"Wie 1990": Matthäus prophezeit DFB Kantersieg gegen Curacao

"Wie 1990": Matthäus prophezeit DFB Kantersieg gegen Curacao

Am 14. Juni beginnt die DFB Auswahl in Houston gegen den Außenseiter Curacao das große Turnier in den USA, Mexiko und Kanada (vom 11. Juni bis 19. Juli). Die weiteren Gegner in der Gruppe sind die Elfenbeinküste (Cote d'Ivoire) am 20. Juni in Toronto sowie Ecuador am 25. Juni in East Rutherford.

Mit einer "starken Vorstellung und einem deutlichen Erfolg" gegen Curacao könne das deutsche Team "sogleich gute Laune verbreiten und die Anhänger begeistern", erklärte Matthäus: "Vielleicht sogar ähnlich wie 1990, als uns ein 4:1 gegen das starke Jugoslawien gelang.

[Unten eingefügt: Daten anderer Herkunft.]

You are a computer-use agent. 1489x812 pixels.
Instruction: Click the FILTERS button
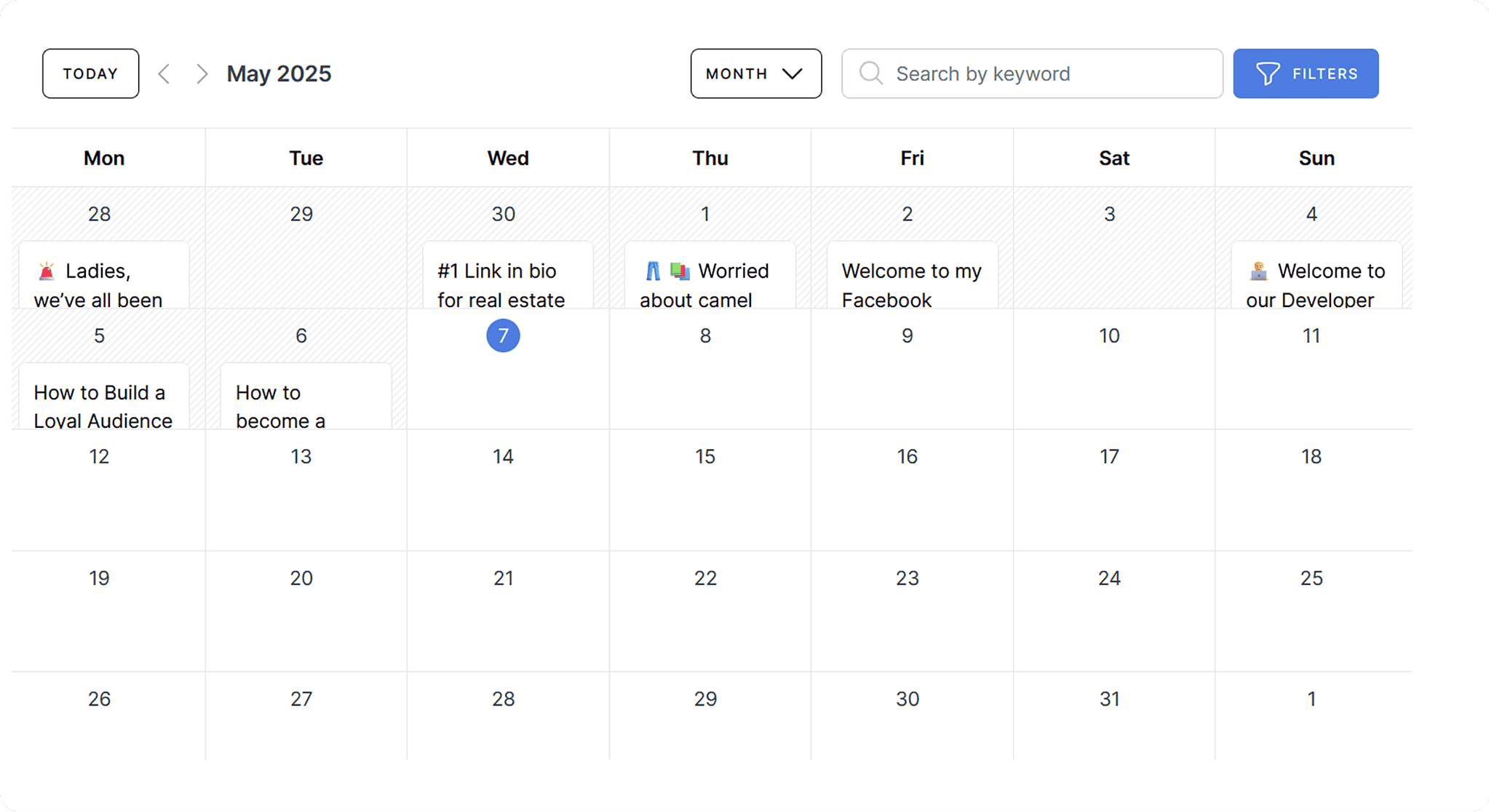click(x=1305, y=73)
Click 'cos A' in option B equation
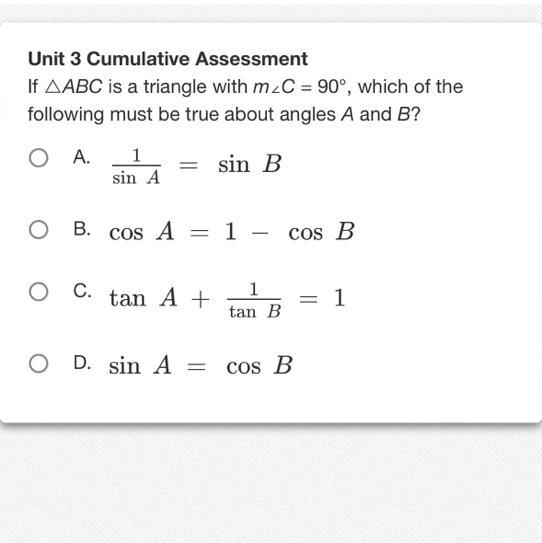The width and height of the screenshot is (542, 543). tap(142, 231)
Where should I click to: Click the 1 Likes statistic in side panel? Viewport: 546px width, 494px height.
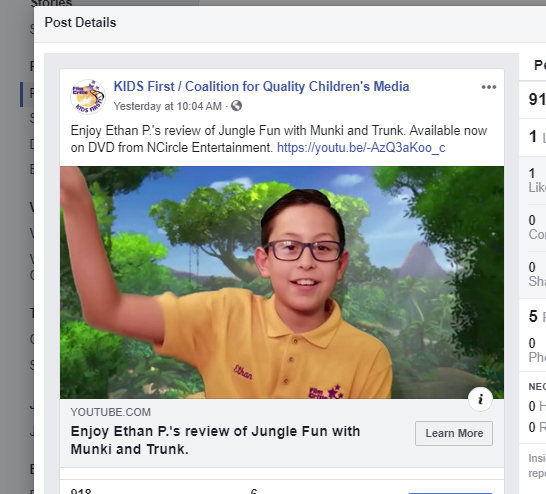click(x=537, y=180)
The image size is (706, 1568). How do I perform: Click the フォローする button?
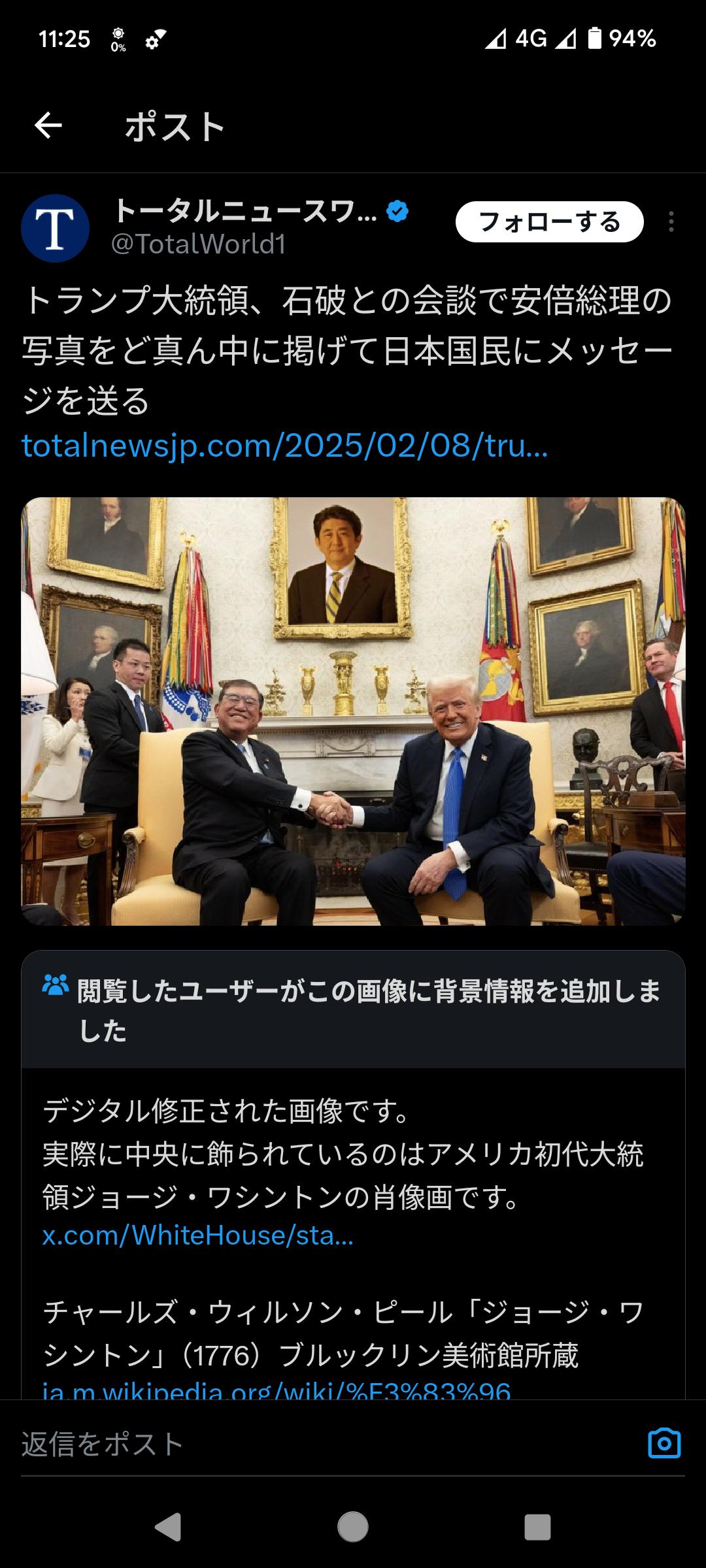(x=549, y=222)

Dieser Sieg gab uns damals großen Auftrieb auf dem Weg zum Titel."

Konfliktpotenzial durch Rüdiger und Nübel Neuer Verhältnis

Beim WM Testspiel am Samstag (20.30 Uhr MESZ/RTL) in Chicago gegen die USA erwartet Matthäus von Bundestrainer Julian Nagelsmann, "dass wir mindestens zu 90 oder 95 Prozent" die gleiche deutsche Mannschaft sehen wie beim WM Start gegen Curacao. Gegen den "klaren Außenseiter" müsse dann "unbedingt unsere Startelf auflaufen, damit sie für die härteren Partien danach eingespielt ist. Allerdings wohl offensiver ausgerichtet als gegen stärkere Gegner."

Matthäus sieht zudem Konfliktrisiken im deutschen Aufgebot. "Man sollte Antonio Rüdiger erwähnen, der mehrfach für Schlagzeilen gesorgt hat, die unnötig sind und die keiner lesen möchte. Er muss sich bei der WM vollkommen unter Kontrolle haben", so Matthäus.

Die Berufung von Alexander Nübel als dritten Keeper habe ihn überrascht. "Der dritte Torwart sollte normalerweise für absolute Harmonie sorgen", sagte Matthäus. Rückkehrer Manuel Neuer und Nübel "mögen sich nicht, das war nach dem DFB Pokalfinale zu sehen und ist schon länger bekannt." Auch Nagelsmann sei bewusst, dass die beiden harte Konkurrenten sind und nicht unbedingt ein Doppelzimmer teilen sollten: "Dieses Problem wird die Mannschaft begleiten, einfach weil es so ist. Alle müssen darauf achten."